Copy the part of the entries that opens with the first line and closes with the line containing "pyautogui.click(x=437, y=887)", including both ends. Leave the pictures out of your copy.

(Click-target data)
☆ ☆ ☆ ☆

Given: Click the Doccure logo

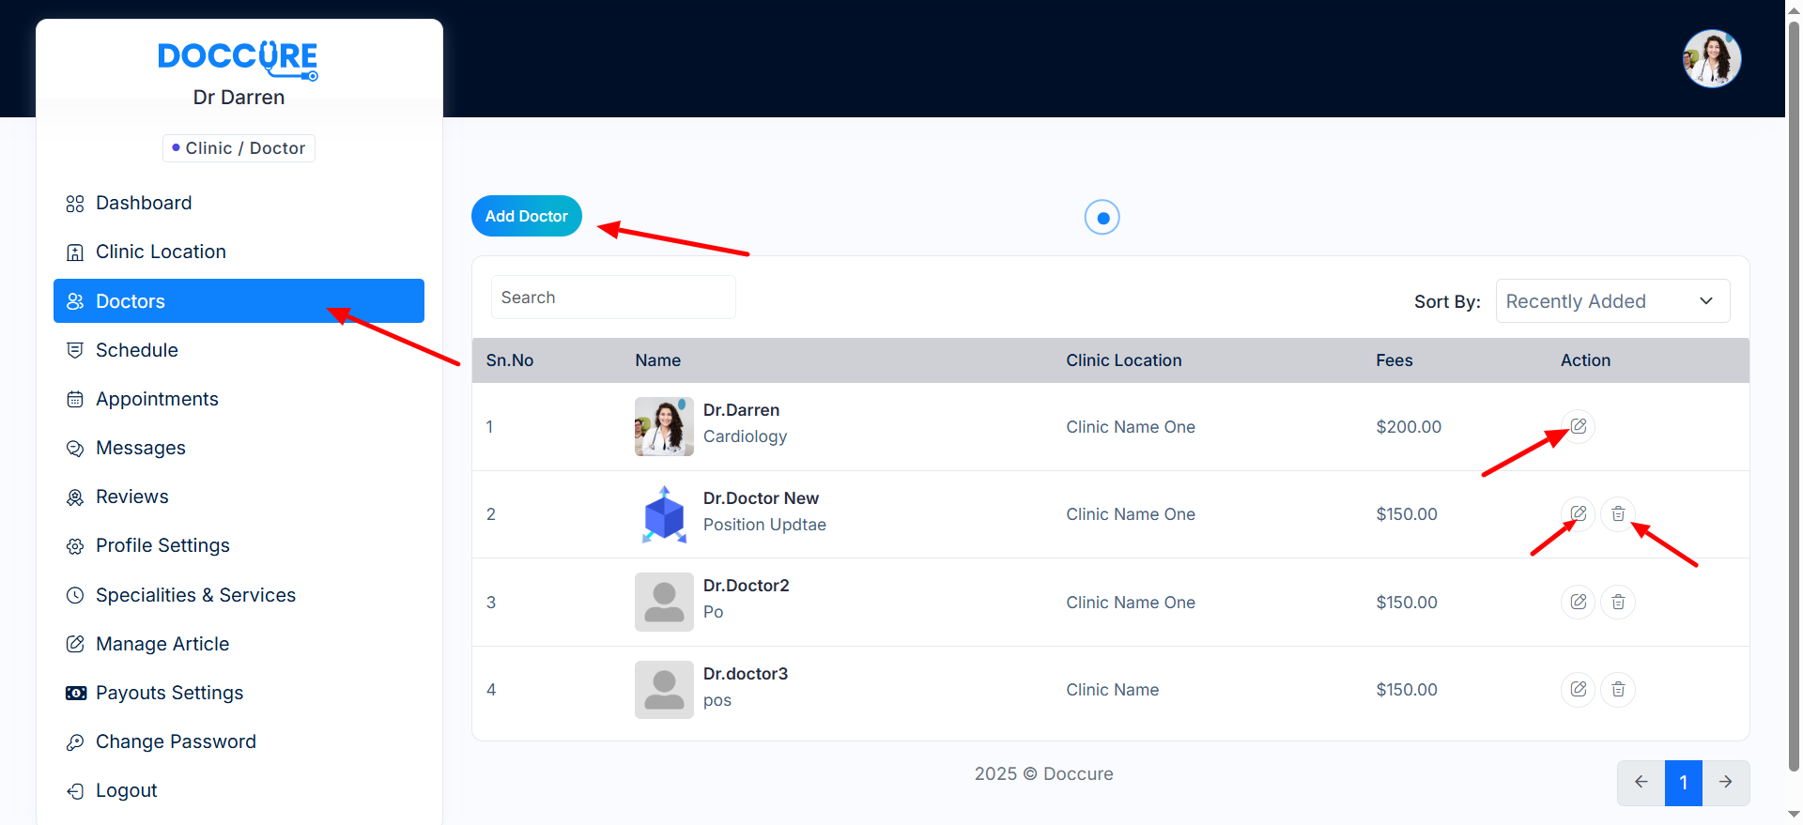Looking at the screenshot, I should (x=239, y=58).
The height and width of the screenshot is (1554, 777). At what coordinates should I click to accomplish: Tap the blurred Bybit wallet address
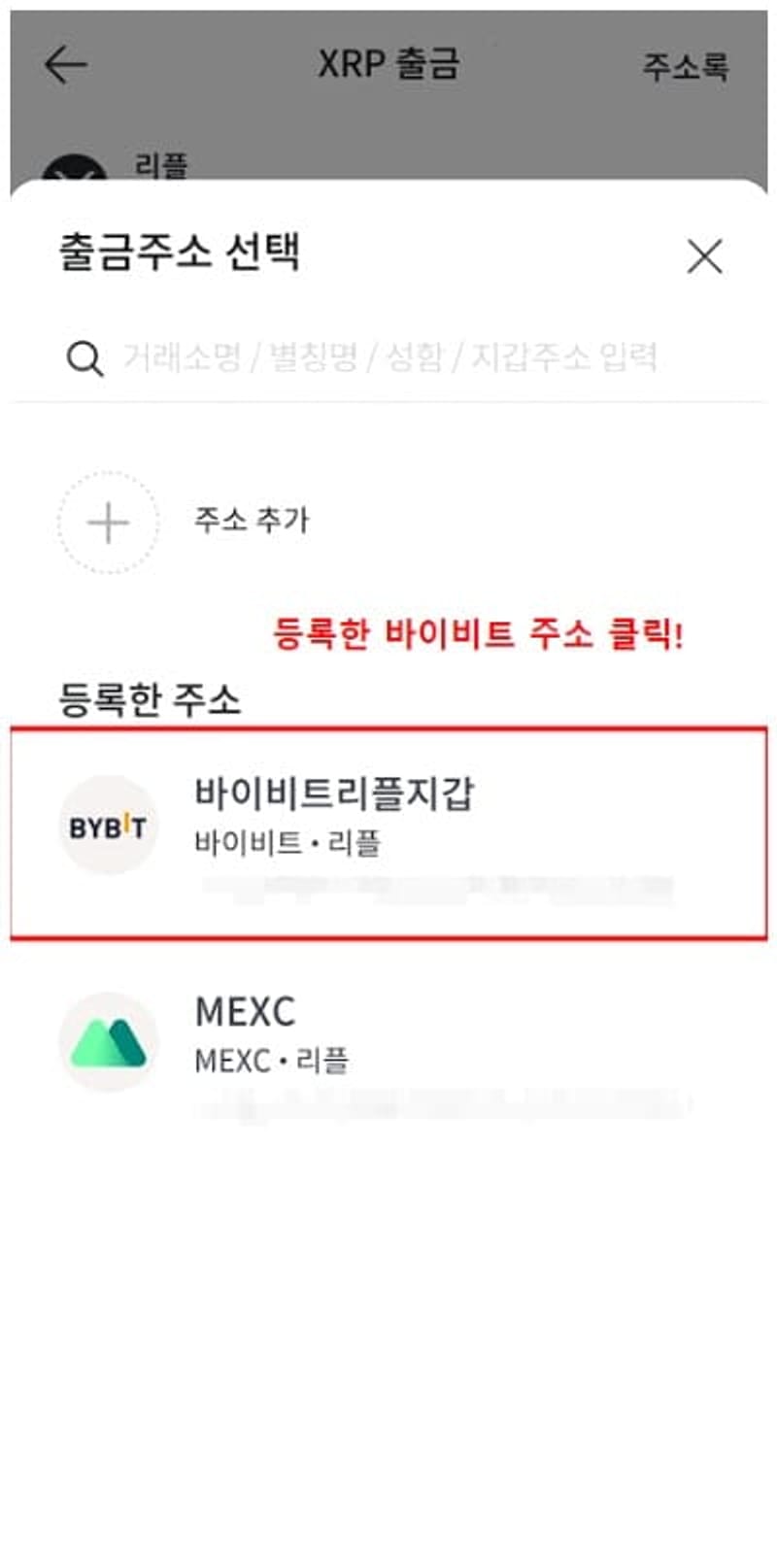pyautogui.click(x=437, y=887)
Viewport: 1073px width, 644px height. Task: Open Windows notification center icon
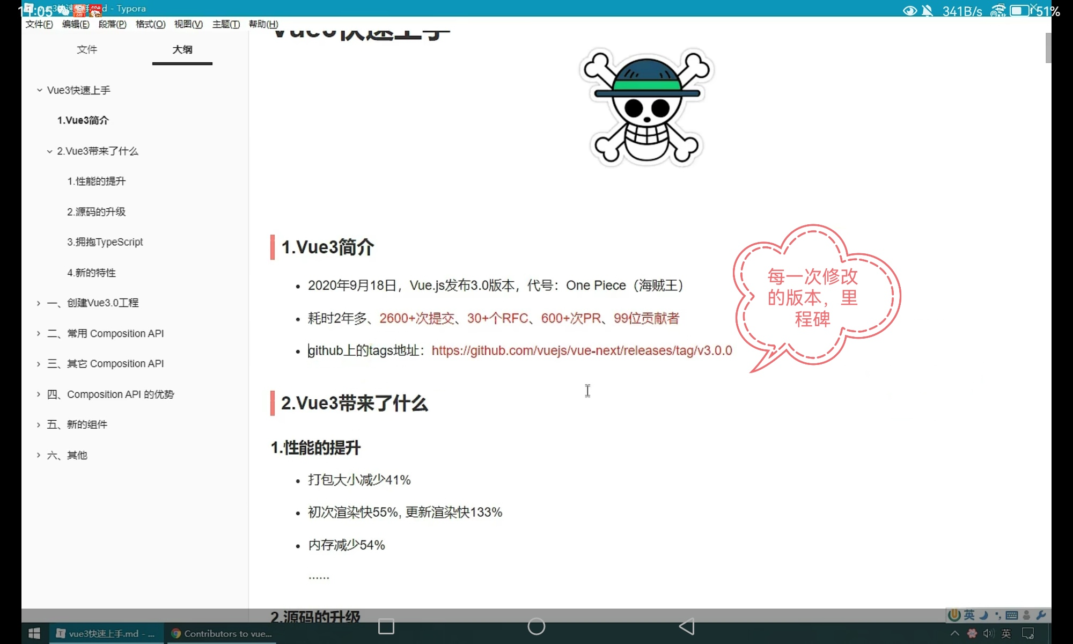[x=1028, y=634]
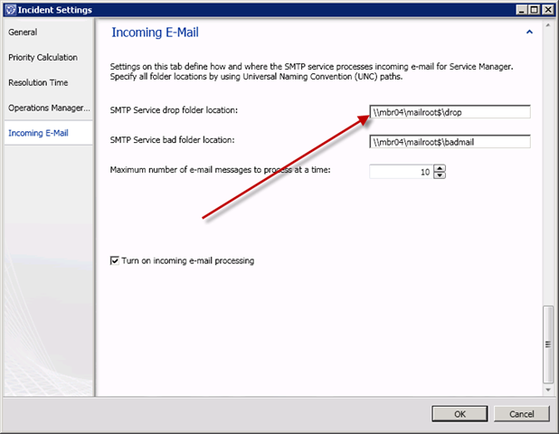Select the Incoming E-Mail tab
The width and height of the screenshot is (559, 434).
coord(38,133)
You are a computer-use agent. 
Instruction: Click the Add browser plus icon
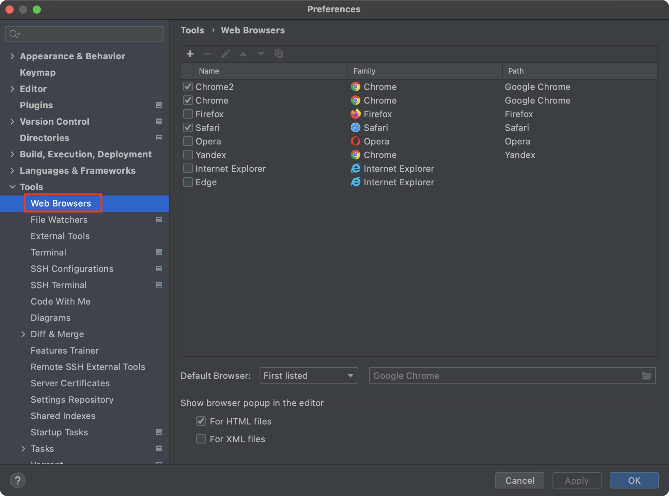coord(190,54)
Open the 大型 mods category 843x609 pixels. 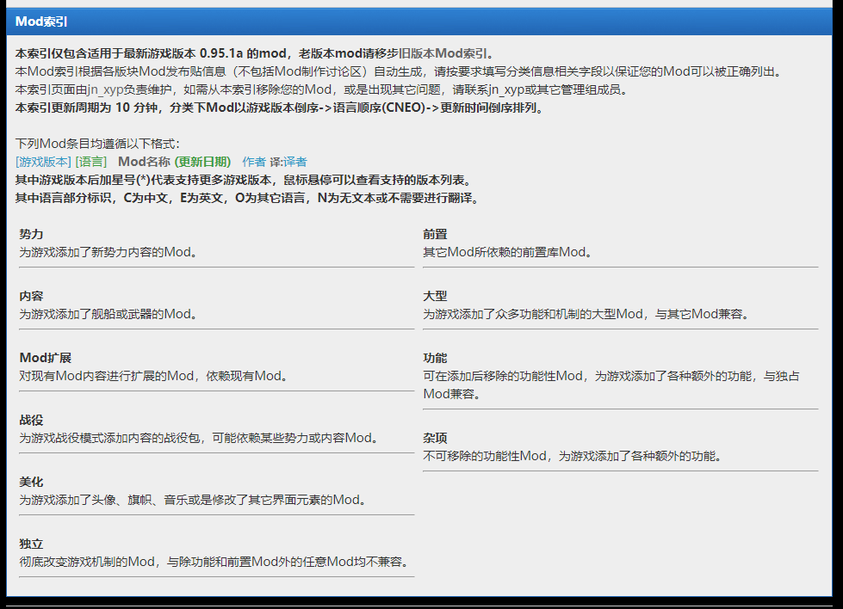tap(435, 296)
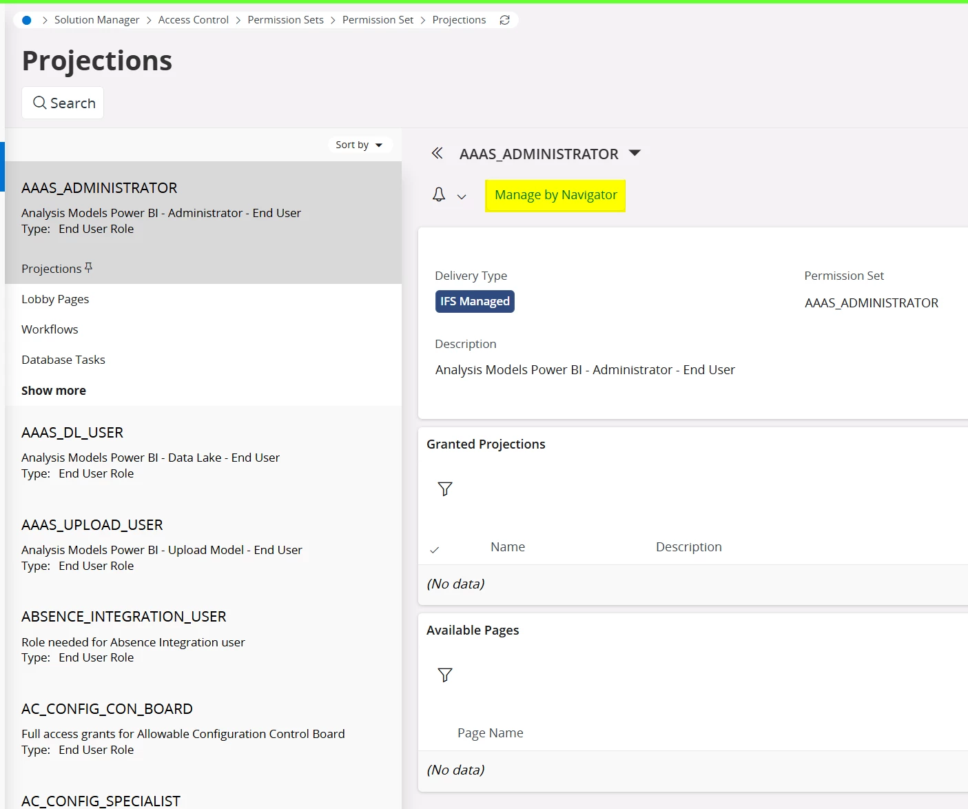Open the filter for Granted Projections
This screenshot has width=968, height=809.
444,489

☆ ☆ ☆ ☆

_WRITTEN SOLUTION_
Given: Click the Doccure logo

Looking at the screenshot, I should (x=239, y=58).
The height and width of the screenshot is (1554, 777). At what coordinates should I click to accomplish: Tap the blurred Bybit wallet address
pyautogui.click(x=437, y=887)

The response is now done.